Voltaire was born in 1694 to a wealthy family in Paris, and given the name Francois-Marie Arouet. During the early years of his life, Arouet endured many hardships. For instance, his mother passed away when he was seven, leaving only his father and older brother to raise him. Author of Voltaire’s biography, James Parton, points out, “this added insult to injury as Voltaire despised both his father and brother.”[1] His other hardships stemmed from the fact that Voltaire lived in the time period in which society strictly obeyed the rules of the church. According to Thomas Munck, “Faith in the church was an obligation for everyone in society and the authority of the church was never questioned, for this would definitely mean instant death.”[2] Despite this influence, Voltaire, later in his life, would constantly challenge and insult the church. In 1704, Voltaire enrolled at the Jesuit College of Louis-Le-Grande where he excelled in academics, especially in his writing skills. While there, he studied literature, despite his father's wishes that he pursue a career in law. Furthermore, Voltaire received a great deal of theatrical education, as well as a sound liberal education, both of which would serve him later in life.

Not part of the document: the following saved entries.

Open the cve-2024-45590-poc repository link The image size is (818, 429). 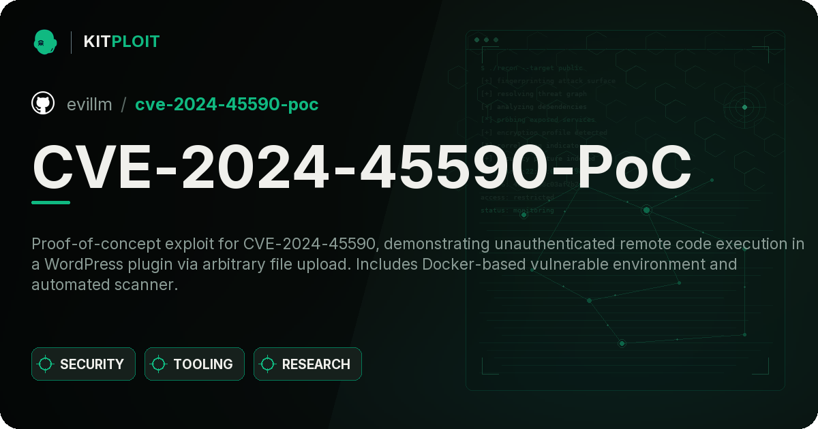226,104
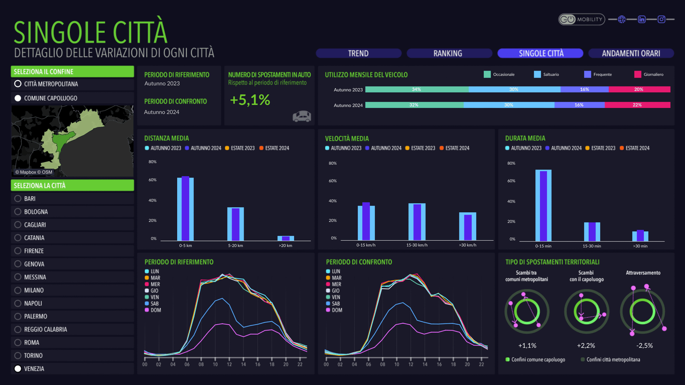Click the car icon in spostamenti panel

tap(302, 116)

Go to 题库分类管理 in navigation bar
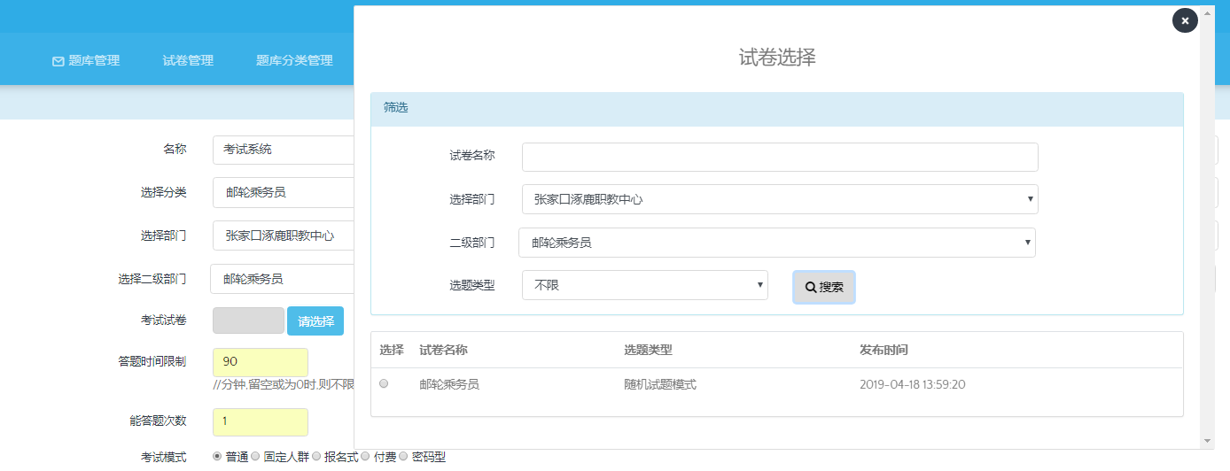pyautogui.click(x=294, y=61)
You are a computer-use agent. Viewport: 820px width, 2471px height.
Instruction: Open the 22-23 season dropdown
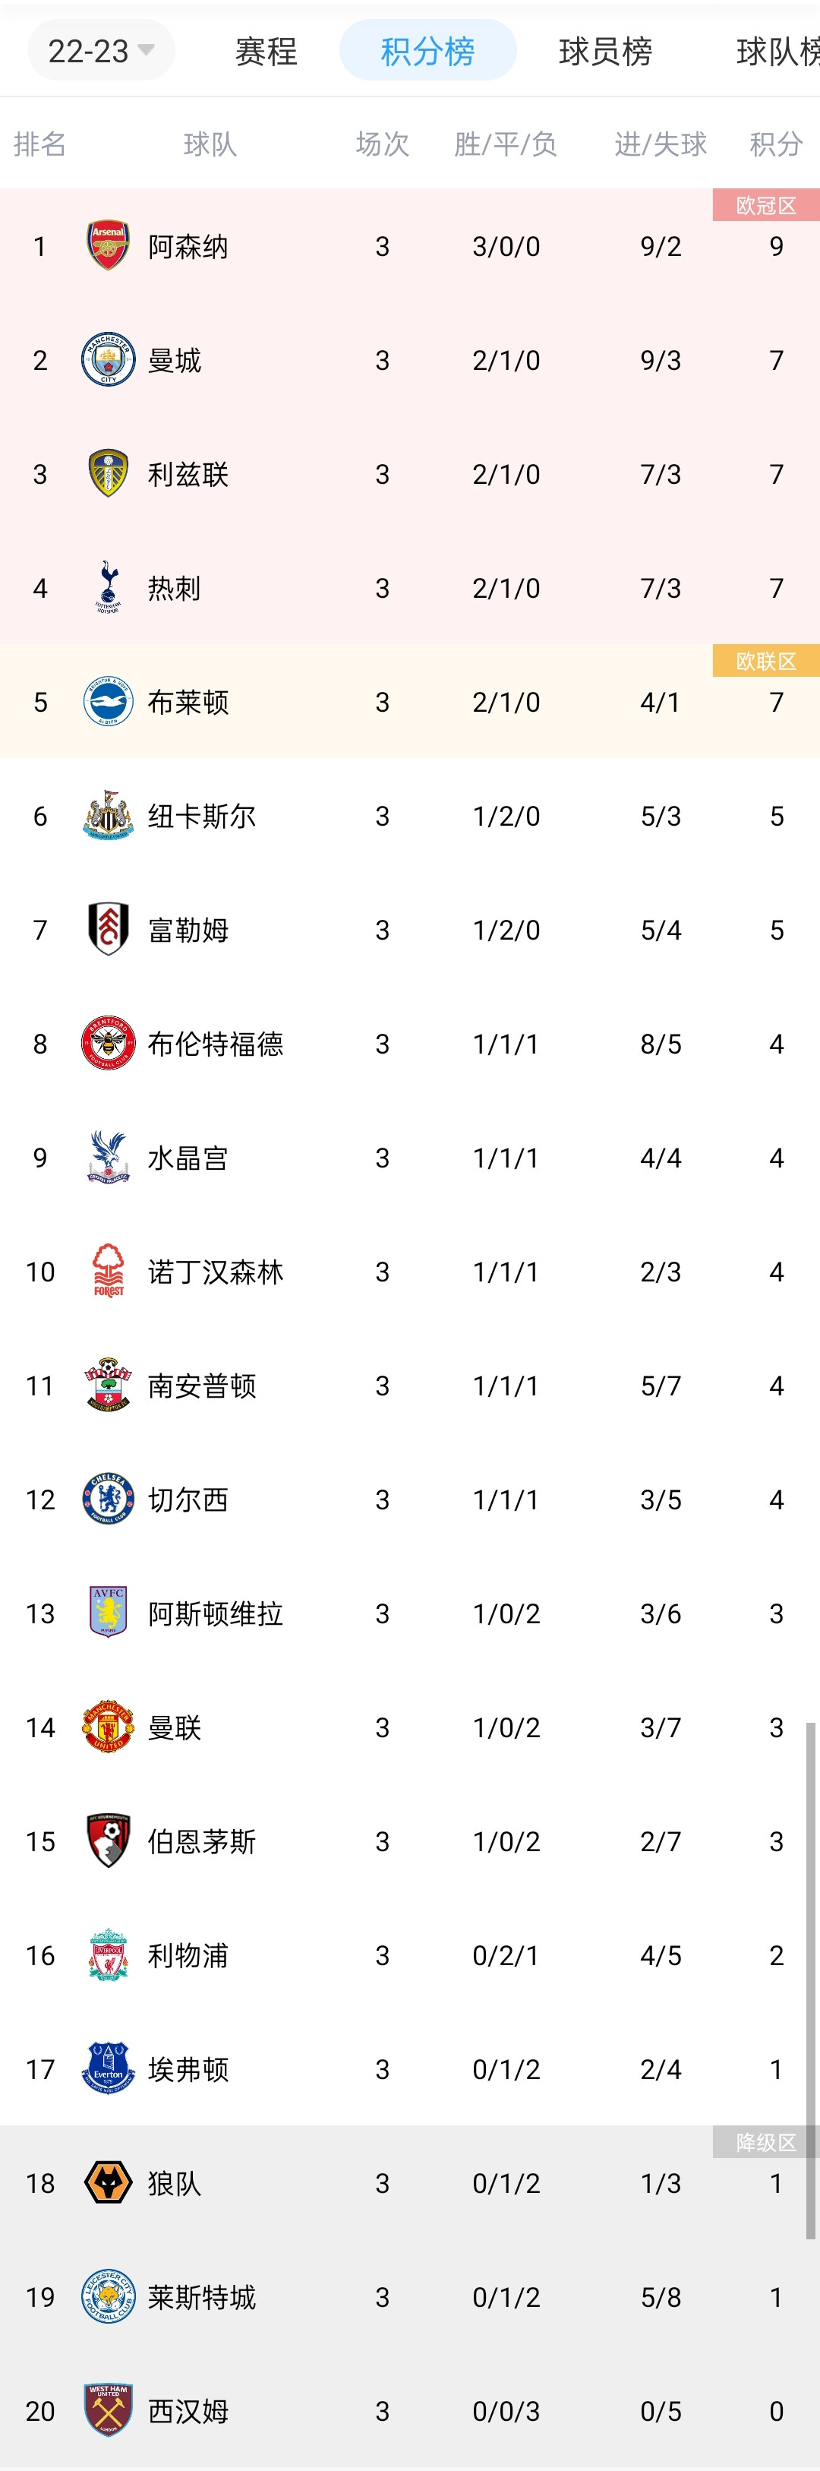click(x=101, y=50)
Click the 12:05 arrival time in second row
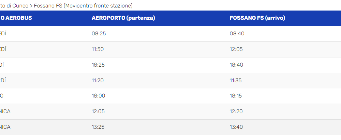341x140 pixels. [x=236, y=49]
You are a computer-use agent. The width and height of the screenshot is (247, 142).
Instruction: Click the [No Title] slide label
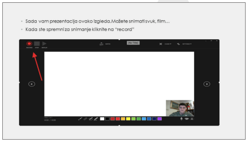point(133,43)
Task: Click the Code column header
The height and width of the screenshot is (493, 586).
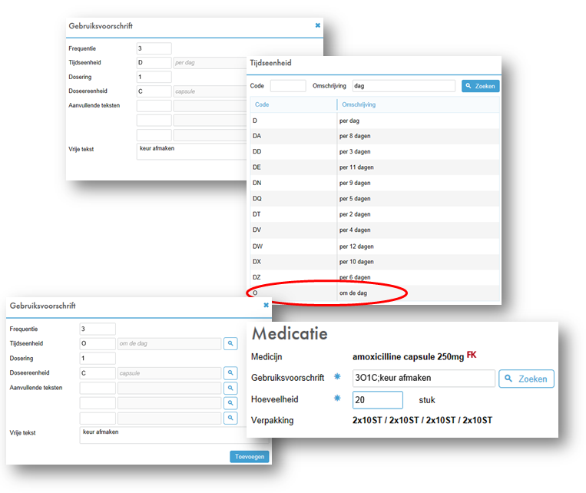Action: [x=263, y=104]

In his early twenties Voltaire was imprisoned in the Bastille for his writings about Louis XV's regent and Philippe II, Duke of Orléans. Rebecca H Gross states, “In spite of his protestations of innocence, he was sent to the Bastille for eleven months (1717-1718).”[3] This would not be the last time Voltaire would be imprisoned for his writing. Voltaire was subject to brief spells in prison and even exiled for his controversial remarks about the French Monarch government and the Catholic Church. Despite the exiles, imprisonment, and constant pressure by the government, Voltaire did not stop writing. Instead, the imprisonments encouraged his writing. Actually, it was during this time of trouble with the law that Arouet adopted the pen name Voltaire. According to James Parton, “after choosing the new name, Voltaire said, ‘I was very unlucky under my first name. I want to see if this one will succeed any better.’”[4] However another biography writer Rebecca H.Gross states, “There were his social ambitions, which could have prompted him to deny his bourgeois origin and call himself by an entirely different name…”[5]

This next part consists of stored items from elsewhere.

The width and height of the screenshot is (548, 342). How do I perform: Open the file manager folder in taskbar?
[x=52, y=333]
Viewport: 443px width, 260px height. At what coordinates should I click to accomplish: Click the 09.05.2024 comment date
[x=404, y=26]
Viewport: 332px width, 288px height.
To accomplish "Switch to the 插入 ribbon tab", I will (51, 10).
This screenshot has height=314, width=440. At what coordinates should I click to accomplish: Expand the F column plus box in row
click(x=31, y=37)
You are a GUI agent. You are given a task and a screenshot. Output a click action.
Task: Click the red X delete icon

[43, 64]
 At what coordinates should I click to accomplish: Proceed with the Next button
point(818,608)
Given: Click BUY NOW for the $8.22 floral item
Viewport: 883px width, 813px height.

The name change for Voltaire would prove to be very successful. He would be very successful and collect a very large fortune for his writing. There was no doubt that Voltaire was a great writer. Thomas Munck points out, “Only a single well known writer of the eighteenth century was really wealthy, namely Voltaire. He was any case exceptional in that he had set about systematically amassing so substantial a fortune that he became totally independent both of patrons and of publishers.”[6] One of Voltaire’s most successful writings is the Candide. The Candide, written in 1764, is known as one of the world’s greatest satires. In the Candide Voltaire pokes fun at much of Europe and attacks simple human follies and frailties. Most of the characters are brutally killed or fiercely hurt for idiotic reasons. According to The Longman Anthology of World Literature, “Candide attacks the widespread idealist system of philosophical optimism, which could be seen as justifying human suffering as a necessary part of a cosmic order beyond human ken, implicitly condoning a passive resistance to the effort required to prevent or alleviate suffering.” [7] The Longman Anthology of World Literature goes on to state, “It was an immediate bestseller, reprinted about forty times during its first year and soon translated into several European languages.”[8]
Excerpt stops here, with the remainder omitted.